_TASKS FOR THIS EXERCISE_.
a) Please reproduce the AI risk discussion word for word from "So why would" to "what's the rush?".
b) Write the next part of the AI risk discussion, picking up right after its last sentence.

_DOCUMENT PASSAGE_.
:::::

Like there's a risk of slowing down too
that maybe isn't fully appreciated.
Until we've solved cancer,
every month that we're not rushing to the frontier
of accelerating biological discovery,
your scientific progress,
is a month that millions of people are suffering from disease.
That we could be solving with the eye.
We don't talk about the opportunity cost
of slowing down the frontier.
Yeah.
I mean, this is the thing with all of these,
like there's always this kind of reverse question
on innovation,
and they say, well, okay,
It's like the Bostrom Earn experiment.
You know, his kind of whole earned hypothesis,
like there's an urn of innovation.
And he pull up balls.
One of us a black ball that destroys everything, right?
Like, so eventually you'll draw that ball.
So why would you ever do innovation?
Like, that is the thought experiment.
And the answer is so simple, which is it just turns out
that it's much more dangerous not to pull out balls than pull out balls.
Like, that's always the answer.
So like when people ask P-Doom, so what is the P-Dume?
The answer is not like 0 or 100.
the answer is the P-Doom without AI
is actually quite a bit greater
than the P-Doom with AI.
And the what's the rush?
The answer is the same thing,
which is clearly if you ignore,
exactly not just, if you ignore the benefits
of technology, then you
would say, if it's all negative,
no rush at all, right? The reality is
the benefits are, they're so dramatic
and they're so obviously dramatic now. Thank God
we've got a year's worth of
data on this stuff. Like they're clearly
economically beneficial. They're clearly
beneficial expanding a number of areas of core science,
that the rush is getting to the next set of solutions,
you know, as opposed to being afraid of,
you know, a set of problems that we still can't clearly articulate.
And listen, as soon as we do understand marginal risk
and we do have these, we absolutely should address those directly.
Which, again, the Action Plan does a great job of penciling this out.
I mean, it does want to explore implications on jobs,
implications on defense, implications on, you know, alignment.
And that's exactly where we should be in the exploration base.
Do we have a definition of marginal risk or perspective of how to think about that idea?
Well, let's just be clear what we mean by marginal risk,
which is computer systems are risky, network systems are risky, stochastic systems are risky.
We've got decades of, you know, ways of thinking about measuring, regulating, changing common
behavior based on this type of risk.

:::::

_DATA BLOCK_.

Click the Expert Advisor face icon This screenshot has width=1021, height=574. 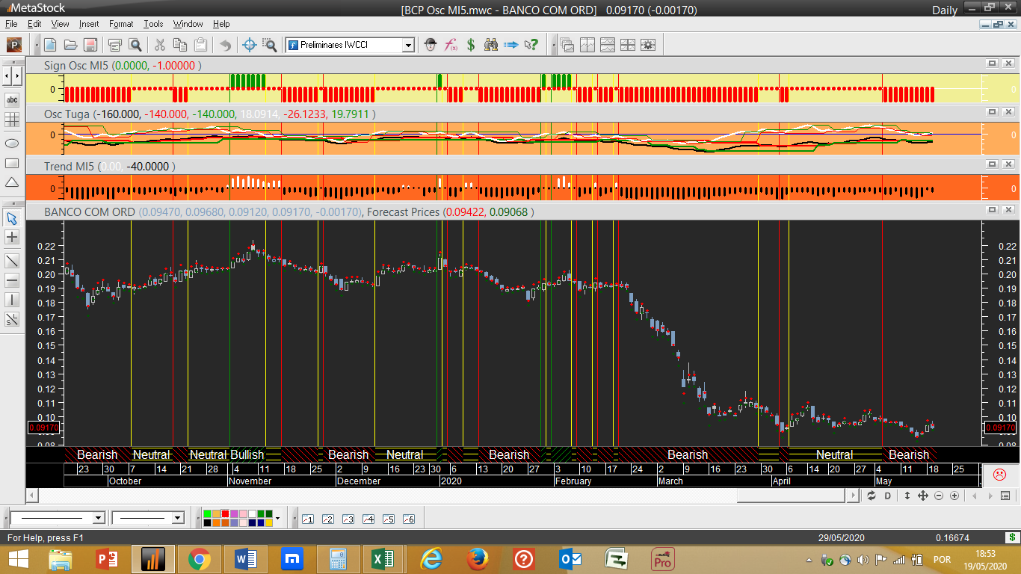pos(431,45)
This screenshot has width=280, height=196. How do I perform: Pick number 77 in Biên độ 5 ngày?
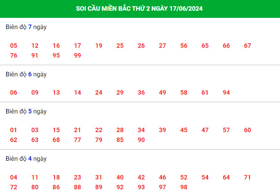coord(77,140)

:::::

_RESPONSES FOR EACH TASK_.
a)
So why would you ever do innovation?
Like, that is the thought experiment.
And the answer is so simple, which is it just turns out
that it's much more dangerous not to pull out balls than pull out balls.
Like, that's always the answer.
So like when people ask P-Doom, so what is the P-Dume?
The answer is not like 0 or 100.
the answer is the P-Doom without AI
is actually quite a bit greater
than the P-Doom with AI.
And the what's the rush?

b)
And so the question is, can you take all of that apparatus that's been hard one and apply it to
AI? If so, like, A, we know it's effective because we've used it before and we've got a lot
experience with it and, and B, it's ready to be done. Or is there a different type of risk that's
not endemic on those systems? In which case, we'll have to come up with something that new,
which you go down that exploration. Maybe it works, maybe it doesn't work, et cetera. So that, like,
that's what marginal risk is. And I just think that.
the problem is, is if you don't know what it is,
how are you going to define a solution?
I think that's right.
I mean, philosophically, the idea is if you're going to say we need new solutions,
then you need to articulate why the problem is new
and why solutions that work really great
are no longer sufficient, right?
And I think it's almost obvious when you stated,
but this was the state of the world a year ago,
that we were having to look around the room,
and say, can I raise my hand?
Why are we introducing net new liabilities and new laws
that we've never had to do before
if you can't articulate why there are no new problems to solve?
If it ain't broken, why are you trying to fix it?
And so marginal risk is I think a slightly just more technical way to say
we have the tools to manage risk.
We don't need new ones.
And if you think we need new ones,
then hey, just take a minute to articulate to us why.
Is there anything else you wanted to make sure we got to?
Otherwise, that's great.
Time to put the action plan into action.
Excellent.
Martine Ange, thanks so much for coming to the podcast.
Thank you.
Thanks for having us.
Thanks for listening to the A16Z podcast.